** Opening Text section block **

Open Models and Gemma 4
This page tracks open and locally runnable model releases, especially Gemma 4, Qwen coder variants, Step models, Bonsai, and browser/runtime tooling like Transformers.js.
Sources in this batch
- LessWrong asks how far behind open models are.
- Google and Maarten Grootendorst provide Gemma 4 overviews, including multi-token prediction drafters.
- AMD documents day-0 Gemma 4 support on AMD processors and GPUs.
- Hugging Face hosts Step-3.7-Flash-GGUF and Qwen3-Coder-Next-GGUF variants.
- Transformers.js 4.0.0 and Bonsai indicate continued expansion of model deployment surfaces.
- A hardware-design video asks how hardware is reshaping LLM design.
Research interest
The surprising angle is the convergence of open weights, local runtimes, and architecture/runtime co-design. Gemma 4’s multi-token prediction drafters are notable because they attack inference speed architecturally, not only through kernels or quantization. The open-model-gap question should be tracked empirically: gaps may differ across reasoning, coding, multimodal tasks, latency, and local deployability.
Open questions:
- Does multi-token prediction materially change the serving economics for small and mid-size models?
- Are open models behind mainly in post-training/evals, data, architecture, or deployment polish?
- Which model families are actually useful under local hardware constraints rather than only on leaderboards?

** Closing Text section block **
** Opening Dataset section block **

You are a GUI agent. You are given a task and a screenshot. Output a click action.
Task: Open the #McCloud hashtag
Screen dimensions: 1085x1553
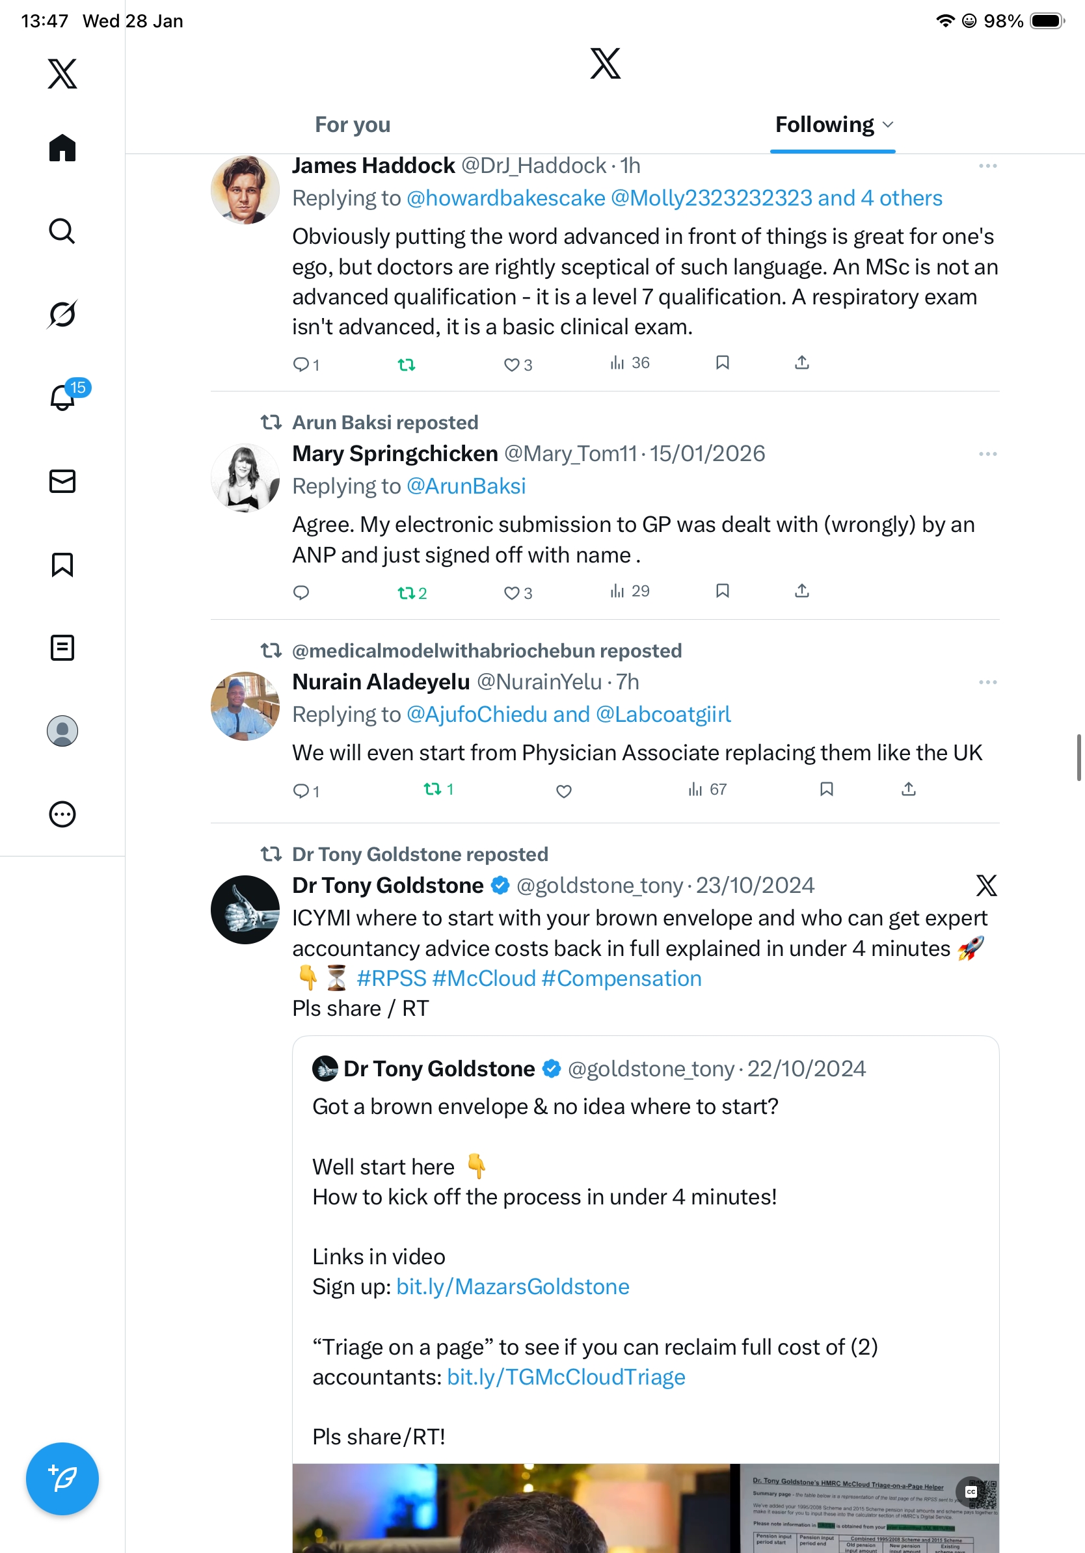pos(484,978)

** Closing Dataset section block **

* **Work instructions**:
The page on open models and Gemma 4 says the gap between open and other models may differ across several areas. List every area it names.

* **Exercise solution**:
- reasoning
- coding
- multimodal tasks
- latency
- local deployability